The Upside-down H.

Paul Lukas’s H-Bomb: A Frank Lloyd Wright Typographic Mystery will be of interest to anyone with even a casual interest in typefaces; it’s well-written, suspenseful, and amusing. I got to it via chavenet’s MeFi post, which attracted plenty of good comments, including one linking to a handy comparison showing the (very few) differences between Arial and Helvetica. And the Lukas post introduced me to a word I didn’t know (or, he added cautiously, had forgotten): gunite, “A form of shotcrete in which a dry cementitious mixture is blown through a hose to the nozzle, with water injected only at the point of application.” Both Wiktionary and the OED have the obvious etymology (gun +‎ -ite), but only the former adds the crucial information “originally a trademark from 1909.” The OED (entry revised 2024) defines it more wordily and more informatively:

A form of sprayed concrete in which a dry mixture of cement and sand is forced at high pressure through a hose, water being added as it passes through a nozzle at the end of the hose, allowing the resulting concrete to be applied at high velocity to surfaces for which poured concrete cannot easily be used. Frequently as a modifier, designating equipment used in the application of gunite, or something made or constructed using gunite, as in gunite hose, gunite pool, etc. Cf. shotcrete n.

The first citation:

1912 Sealing rock with gunite to stop disintegration at Panama.
Scientific American 27 January 44/2 (caption)

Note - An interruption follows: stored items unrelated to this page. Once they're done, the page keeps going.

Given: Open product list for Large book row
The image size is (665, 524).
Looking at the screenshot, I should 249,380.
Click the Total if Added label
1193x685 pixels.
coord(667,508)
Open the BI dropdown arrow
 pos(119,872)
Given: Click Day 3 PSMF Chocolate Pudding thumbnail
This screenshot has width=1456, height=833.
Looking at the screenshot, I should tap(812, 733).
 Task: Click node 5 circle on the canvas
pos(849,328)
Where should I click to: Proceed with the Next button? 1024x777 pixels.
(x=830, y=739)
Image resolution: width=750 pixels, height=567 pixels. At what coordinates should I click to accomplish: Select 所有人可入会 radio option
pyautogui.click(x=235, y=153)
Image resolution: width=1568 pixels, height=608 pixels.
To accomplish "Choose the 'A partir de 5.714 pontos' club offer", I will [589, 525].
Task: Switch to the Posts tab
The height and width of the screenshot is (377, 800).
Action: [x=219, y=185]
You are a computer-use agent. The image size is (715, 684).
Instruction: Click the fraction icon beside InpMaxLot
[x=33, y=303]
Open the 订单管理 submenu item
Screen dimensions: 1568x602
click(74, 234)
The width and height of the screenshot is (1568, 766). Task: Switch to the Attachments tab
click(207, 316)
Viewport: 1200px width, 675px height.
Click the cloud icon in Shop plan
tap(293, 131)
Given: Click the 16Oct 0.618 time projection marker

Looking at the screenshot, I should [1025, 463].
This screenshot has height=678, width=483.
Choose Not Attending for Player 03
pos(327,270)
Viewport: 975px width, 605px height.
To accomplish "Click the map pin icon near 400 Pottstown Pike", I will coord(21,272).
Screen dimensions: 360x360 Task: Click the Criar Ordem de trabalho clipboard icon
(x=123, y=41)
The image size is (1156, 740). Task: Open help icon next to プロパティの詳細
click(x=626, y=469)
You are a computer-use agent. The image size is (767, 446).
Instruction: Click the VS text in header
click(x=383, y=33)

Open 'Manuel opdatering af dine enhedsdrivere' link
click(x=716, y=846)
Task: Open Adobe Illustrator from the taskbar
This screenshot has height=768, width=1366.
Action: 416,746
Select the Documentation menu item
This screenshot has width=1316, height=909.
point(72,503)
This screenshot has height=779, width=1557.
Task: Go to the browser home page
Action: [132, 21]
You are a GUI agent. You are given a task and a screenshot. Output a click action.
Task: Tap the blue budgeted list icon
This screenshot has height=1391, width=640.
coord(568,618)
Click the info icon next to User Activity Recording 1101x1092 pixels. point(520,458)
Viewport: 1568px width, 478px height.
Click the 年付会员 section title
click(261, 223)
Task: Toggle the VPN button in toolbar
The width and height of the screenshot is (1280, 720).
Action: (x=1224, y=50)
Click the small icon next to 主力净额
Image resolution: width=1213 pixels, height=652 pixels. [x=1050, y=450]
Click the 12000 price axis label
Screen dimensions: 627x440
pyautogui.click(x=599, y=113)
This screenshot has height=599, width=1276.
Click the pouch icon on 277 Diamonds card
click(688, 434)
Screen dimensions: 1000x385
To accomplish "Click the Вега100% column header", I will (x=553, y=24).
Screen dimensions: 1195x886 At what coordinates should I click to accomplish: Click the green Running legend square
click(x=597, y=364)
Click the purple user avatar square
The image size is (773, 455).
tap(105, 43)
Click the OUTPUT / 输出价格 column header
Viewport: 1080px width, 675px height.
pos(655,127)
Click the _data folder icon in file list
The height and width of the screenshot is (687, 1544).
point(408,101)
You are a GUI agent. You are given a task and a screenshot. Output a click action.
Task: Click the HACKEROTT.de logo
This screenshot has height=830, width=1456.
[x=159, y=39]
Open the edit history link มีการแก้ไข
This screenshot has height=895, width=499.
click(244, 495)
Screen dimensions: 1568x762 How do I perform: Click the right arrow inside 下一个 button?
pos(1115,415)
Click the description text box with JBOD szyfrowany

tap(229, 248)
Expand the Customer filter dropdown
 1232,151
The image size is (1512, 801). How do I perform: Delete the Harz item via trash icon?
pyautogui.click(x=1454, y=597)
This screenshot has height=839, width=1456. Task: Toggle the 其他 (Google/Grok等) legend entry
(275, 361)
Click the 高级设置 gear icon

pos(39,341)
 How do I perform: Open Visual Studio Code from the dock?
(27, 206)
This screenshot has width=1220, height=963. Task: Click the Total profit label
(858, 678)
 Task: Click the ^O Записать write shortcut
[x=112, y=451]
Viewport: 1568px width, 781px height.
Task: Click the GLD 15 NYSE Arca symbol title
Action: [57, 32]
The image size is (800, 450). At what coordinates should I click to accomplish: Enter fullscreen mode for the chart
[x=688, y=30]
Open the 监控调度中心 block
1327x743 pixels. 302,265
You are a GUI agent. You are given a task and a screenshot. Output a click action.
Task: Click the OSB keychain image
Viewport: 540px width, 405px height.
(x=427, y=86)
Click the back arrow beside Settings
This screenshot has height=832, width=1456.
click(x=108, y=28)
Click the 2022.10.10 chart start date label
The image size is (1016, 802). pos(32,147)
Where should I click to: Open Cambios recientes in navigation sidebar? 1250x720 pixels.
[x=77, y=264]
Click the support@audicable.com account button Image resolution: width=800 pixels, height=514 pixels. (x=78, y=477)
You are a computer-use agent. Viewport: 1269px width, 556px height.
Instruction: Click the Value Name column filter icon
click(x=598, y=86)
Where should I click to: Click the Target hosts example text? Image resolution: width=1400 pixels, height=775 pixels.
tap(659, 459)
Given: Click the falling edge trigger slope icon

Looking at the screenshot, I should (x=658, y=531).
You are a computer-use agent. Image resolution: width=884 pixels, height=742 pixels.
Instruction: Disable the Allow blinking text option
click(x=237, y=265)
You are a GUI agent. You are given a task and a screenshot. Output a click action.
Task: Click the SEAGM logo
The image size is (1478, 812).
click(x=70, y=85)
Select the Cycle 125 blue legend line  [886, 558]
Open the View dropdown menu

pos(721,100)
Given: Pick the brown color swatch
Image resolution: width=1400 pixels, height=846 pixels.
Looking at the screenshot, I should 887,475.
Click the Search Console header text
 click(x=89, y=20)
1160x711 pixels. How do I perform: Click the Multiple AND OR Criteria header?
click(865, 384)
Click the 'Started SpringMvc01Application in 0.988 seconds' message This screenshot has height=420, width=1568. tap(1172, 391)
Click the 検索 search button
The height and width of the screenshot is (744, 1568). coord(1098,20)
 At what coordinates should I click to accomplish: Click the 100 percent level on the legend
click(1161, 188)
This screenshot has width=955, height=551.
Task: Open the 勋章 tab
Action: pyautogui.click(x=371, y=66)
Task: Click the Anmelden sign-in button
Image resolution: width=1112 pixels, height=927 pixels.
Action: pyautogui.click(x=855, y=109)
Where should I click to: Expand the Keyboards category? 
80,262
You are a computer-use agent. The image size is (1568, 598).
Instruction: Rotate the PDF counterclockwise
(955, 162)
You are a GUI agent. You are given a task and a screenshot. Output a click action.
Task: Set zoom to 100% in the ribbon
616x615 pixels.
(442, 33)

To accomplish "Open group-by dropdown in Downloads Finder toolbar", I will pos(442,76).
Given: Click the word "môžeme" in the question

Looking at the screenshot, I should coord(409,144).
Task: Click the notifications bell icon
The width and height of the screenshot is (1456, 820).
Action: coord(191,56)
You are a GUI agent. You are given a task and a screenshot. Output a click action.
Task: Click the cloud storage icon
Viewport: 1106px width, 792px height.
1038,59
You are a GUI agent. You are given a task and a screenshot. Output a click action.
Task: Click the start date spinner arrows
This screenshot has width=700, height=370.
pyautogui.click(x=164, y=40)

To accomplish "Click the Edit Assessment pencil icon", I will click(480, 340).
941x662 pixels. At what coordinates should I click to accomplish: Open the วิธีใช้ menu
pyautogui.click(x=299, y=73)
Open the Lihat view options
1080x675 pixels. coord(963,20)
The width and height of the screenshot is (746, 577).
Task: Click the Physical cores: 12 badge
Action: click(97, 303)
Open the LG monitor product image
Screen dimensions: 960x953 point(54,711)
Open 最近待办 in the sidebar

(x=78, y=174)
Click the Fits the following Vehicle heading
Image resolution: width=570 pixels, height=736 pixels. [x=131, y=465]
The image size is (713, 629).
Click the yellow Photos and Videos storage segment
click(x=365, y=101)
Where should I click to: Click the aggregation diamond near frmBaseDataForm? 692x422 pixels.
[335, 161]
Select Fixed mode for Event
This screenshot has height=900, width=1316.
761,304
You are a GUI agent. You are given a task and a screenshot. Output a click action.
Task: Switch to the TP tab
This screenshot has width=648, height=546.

I can’t say I particularly like it, but it’s a short, memorable word, clearly fit for purpose.

Comments

  1. Philip Schnell says

    The sign behind the podium in the White House press briefing room similarly has three of its four Hs upside-down, in addition to some other alignment and kerning mistakes. (Not a new thing—it’s been that way since the Bush II era.)

  2. Scopulus says

    By coincidence, the word “gunite” just came up in conversation here last week. There’s a six-page history of mining and tunneling use of gunite in the Fall 2017 issue of Shotcrete, and there’s a photo of an old gunite sprayer car parked in front of the Bisbee Mining and Historical Museum on Flickr.

  3. Very interesting, thanks! I love the photo of the “Original double-chamber gun developed by Carl Akeley in 1907” from the first link — what a contraption.

  4. J.W. Brewer says

    I don’t care about “gunite” but my eye was caught by the adjective “cementitious,” which I didn’t recall previously encountering and which sounded oddly hoity-toity. Consulting the google books corpus for uses I immediately discovered a 1996 tome titled _Pozzolanic and Cementitious Materials_ (Volume 1 in a series titled _Advances in Concrete Technology_) and immediately decided that “pozzolanic” was an even more impressive previously-unknown-to-me lexeme. (Its etymology takes you back to the Italian toponym Pozzuoli, which allegedly traces in turn to Lat. “puteus,” meaning “well, cistern.”)

  5. Scopulus says

    Dilaria et al. (2023) report on the earliest established exploitation of pulvis puteolana pozzolan in northern Italy.

  6. Better:–

    _Pozzolanic and Cementitious Materia_

    gunnite

  7. ktschwarz says

    Unexpected connection: glancing at Wikipedia on shotcrete, I see that it was invented by Carl Akeley, a naturalist and taxidermist with Chicago’s Field Museum. Hey, wait a minute, isn’t that… *checks biography* yes, Akeley was the leader of a 1921 gorilla-hunting expedition to the Congo, accompanied by his wealthy society friends the Bradleys — who brought along their six-year-old daughter Alice, later known as Alice Sheldon/James Tiptree, Jr.

  8. Gunite’s moment was here

    Wow. I don’t usually care for Le Corbusier (despite the fervent advocacy of our late friend AJP Crown), but that’s a glorious building.

  9. Owlmirror says

    The next post on the topic is, sadly, paywalled after a few teasing paragraphs.

    The post after that is about butter containers and colors on the wrappers of the sticks of butter within, with respect to being salted or unsalted. The continuation of the post is paywalled, but it looks like Breakstone’s, Hotel Bar, and Keller’s all use the same wrapper!

    The linked post links to a post on the capital H on signs that are meant to provide highway directions to hospitals, which are vertically slightly asymmetrical, and are often upside-down if you look carefully.

    That post links to In Which I Learn a New Term for a Very Inconspicuous Type of Territory, which is paywalled, but the leading paragraphs explain that “a part of the territory of one country that can be conveniently approached — in particular, by wheeled traffic — only through the territory of another country ” is properly called a pene-exclave. The canonical example is Point Roberts, a legal part of Washington State (and thus the U.S.A.) that is geographically connected to the province of British Columbia (and thus Canada).